Entre l'Alaska et le Maine, il y a la largeur d'un continent, une distance qui semble aussi séparer les idées politiques des deux républicaines dont on parle le plus ces jours-ci aux États-Unis: Sarah Palin et Olympia Snowe.

S'il n'est plus nécessaire de faire les présentations de l'ex-gouverneure de l'Alaska, il faut encore faire celles de la sénatrice du Maine, qui pourrait commettre un sacrilège aux yeux de la droite républicaine en votant en faveur de la réforme du système de santé proposée par les démocrates du Congrès.

 

Née il y a 62 ans à Augusta, capitale du Maine, Olympia Snowe fait partie d'une espèce en voie de disparition au sein de son parti: comme l'autre sénatrice républicaine de son État, Susan Collins, elle est non seulement modérée, voire libérale - elle défend le droit des femmes à l'avortement, par exemple -, mais elle est également ouverte aux compromis avec les démocrates, une attitude qui fait rager plusieurs républicains.

Mais il s'agit d'une attitude qui convient parfaitement à l'électorat du Maine.

«L'immense majorité des gens du Maine veulent une approche bipartite pour régler les problèmes, dit Christian Potholm, politologue au Collège Bowdoin, à Brunswick. Et ils veulent une approche bipartite particulièrement sur la question complexe de la santé. Olympia Snowe est donc en phase avec la population de son État.»

Elle l'est d'ailleurs depuis longtemps.
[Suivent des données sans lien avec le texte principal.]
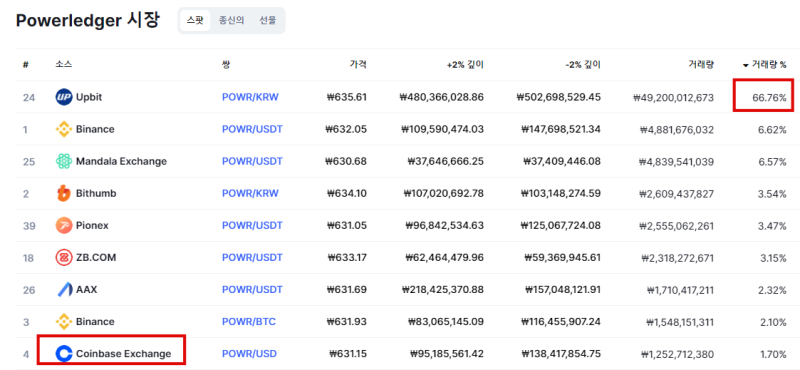Click the Upbit exchange logo icon

coord(64,97)
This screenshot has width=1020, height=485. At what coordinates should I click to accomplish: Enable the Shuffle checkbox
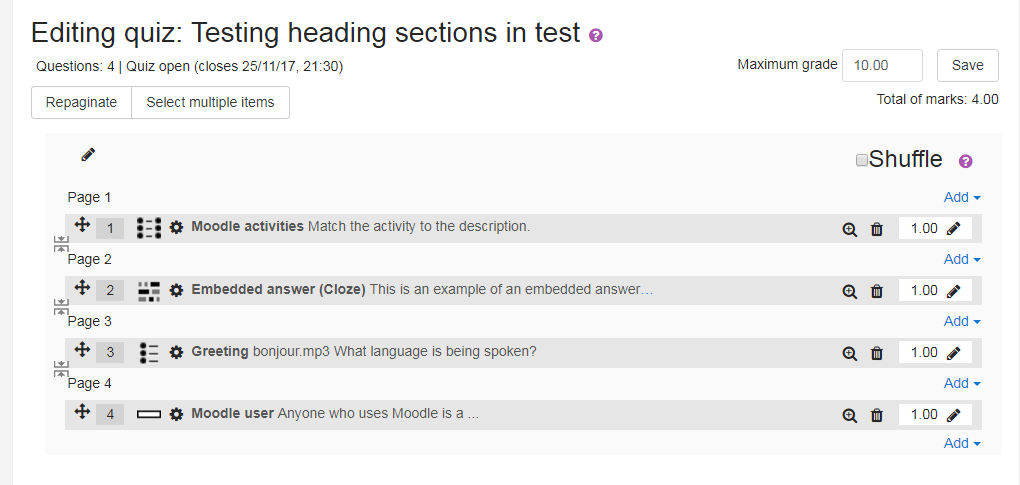pyautogui.click(x=861, y=160)
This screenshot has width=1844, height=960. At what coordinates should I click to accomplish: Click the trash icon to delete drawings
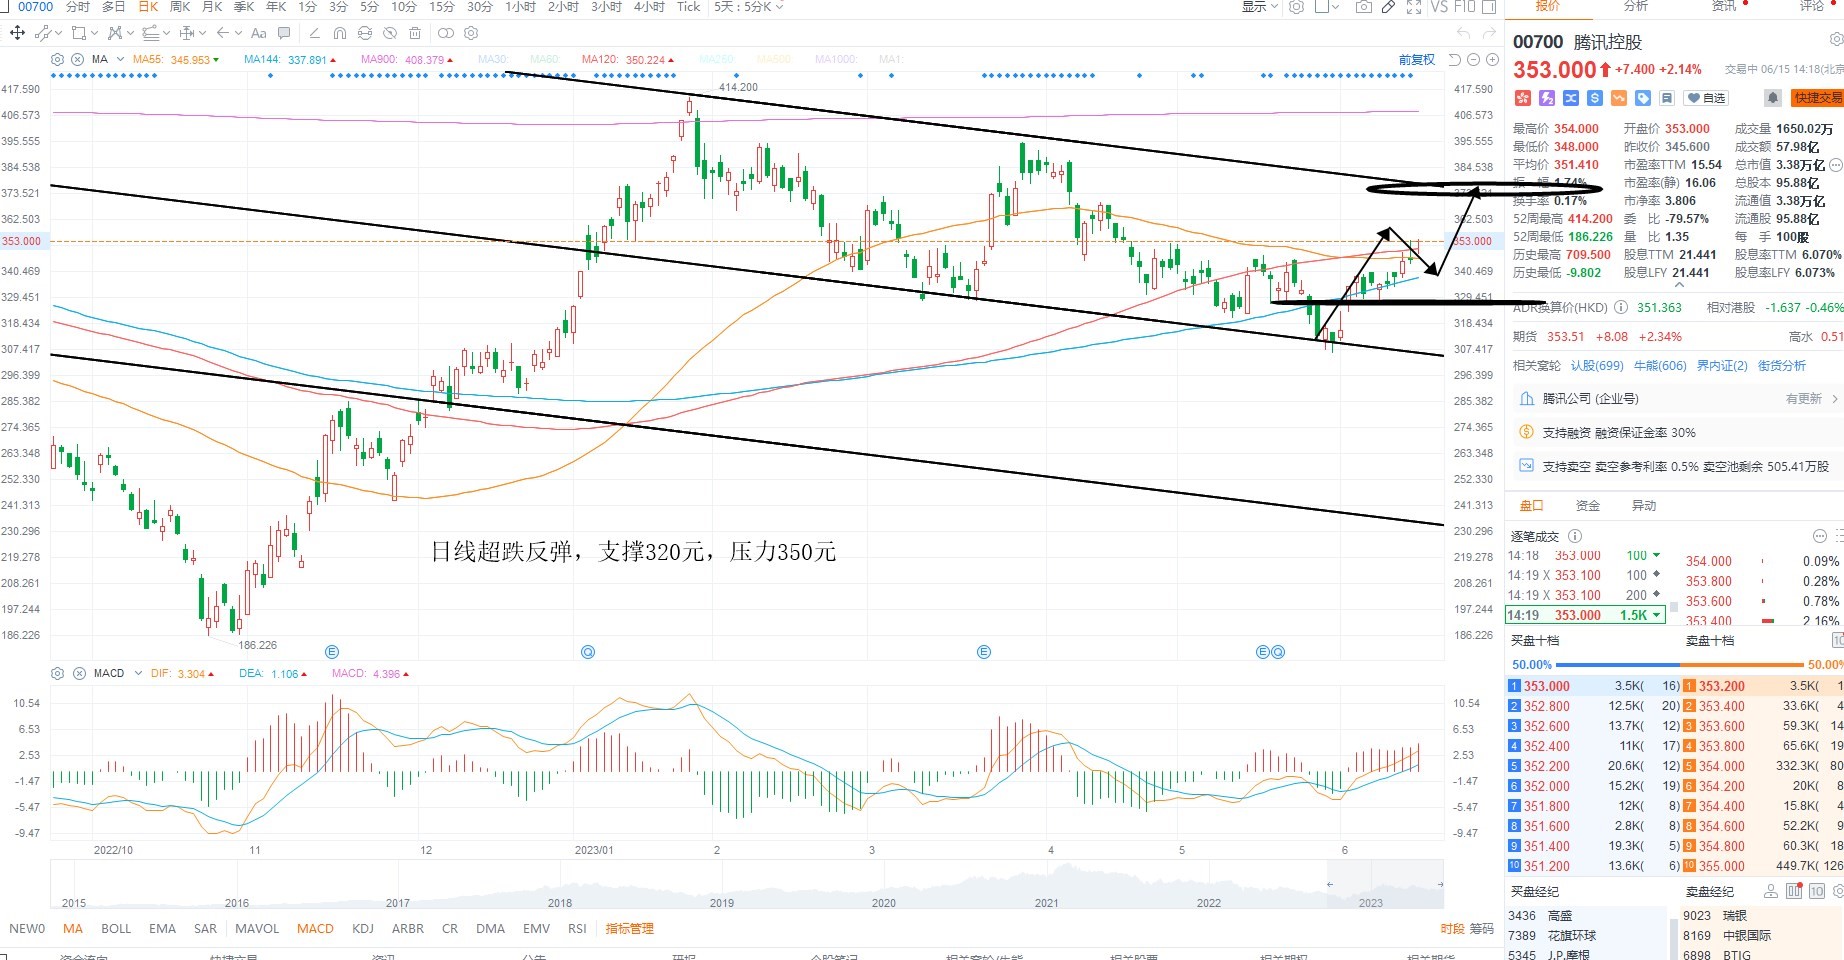(415, 33)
Elle n'avait que 26 ans lorsqu'elle a brigué le siège laissé vacant à la Chambre des représentants par son premier mari, Peter Snowe, décédé en 1973 dans un accident de la route, une des tragédies personnelles qui ont jalonné sa vie (sa mère est morte d'un cancer lorsqu'elle avait 8 ans et son père, immigré grec, d'une maladie du coeur, à peine un an plus tard).

Remariée en 1989 à John McKernan, ex-gouverneur du Maine, Olympia Snowe a été la première dame de son État de 1989 à 1995 tout en siégeant à la Chambre des représentats et au Sénat, où elle a été élue pour un premier mandat en 1994.

Pendant toute la durée de sa carrière politique, Olympia Snowe s'est distinguée par son indépendance et sa modération. Elle a été la seule républicaine, le mois dernier, à avoir voté avec 13 démocrates pour soutenir le projet de réforme de la santé concocté par la commission des finances du Sénat, un vote qui a déplu à plusieurs républicains, dont le gouverneur du Minnesota, Tim Pawlenty.

« C'est quelqu'un qui s'est immiscé dans le début sur la santé d'une façon qui a enragé les républicains, a déclaré Pawlenty, qui songe à la présidence. Ils peuvent accepter cela, mais ils n'accepteront pas des déviances sur plusieurs autres choses.»

Les propos du gouverneur du Minnesota n'ont pas semblé intimider la sénatrice du Maine. «Je pense qu'ils (les républicains) devraient s'inspirer davantage de ce que je fais», a-t-elle déclaré.

Christian Potholm, le politologue du Collège Bowdoin, lui donne raison. «Si le Parti républicain veut survivre, il n'a pas le choix: il doit suivre la voie tracée par Collins et Snowe, c'est-à-dire s'ouvrir davantage aux différents courants politiques», dit Potholm.

 

PLACE AU DÉBAT SUR LA SANTÉ

Après avoir voté samedi dernier en faveur du lancement formel du débat sur la réforme du système de santé américain, le Sénat s'attaquera à son retour de la fête de l'Action de grâce au projet de loi de 2074 pages présenté par le chef de file de la majorité démocrate, Harry Reid. Cette version de réforme, dont le coût est estimé à 848 milliards de dollars sur 10 ans, permettrait de fournir une couverture médicale à 31 millions d'Américains qui n'en disposent pas actuellement et de réduire le déficit budgétaire de 130milliards de dollars d'ici 2019 grâce à des coupes de dépenses. Le texte de loi prévoit notamment la création d'un régime d'assurance-maladie public pour concurrencer les assureurs privés, une mesure qui suscite la controverse au sein même du Parti démocrate. Les démocrates ont besoin de rallier un minimum de 60 voix, sur un total de 100, pour mettre un terme au débat et procéder à un vote final. Les négociations pour en arriver là pourraient durer plusieurs semaines.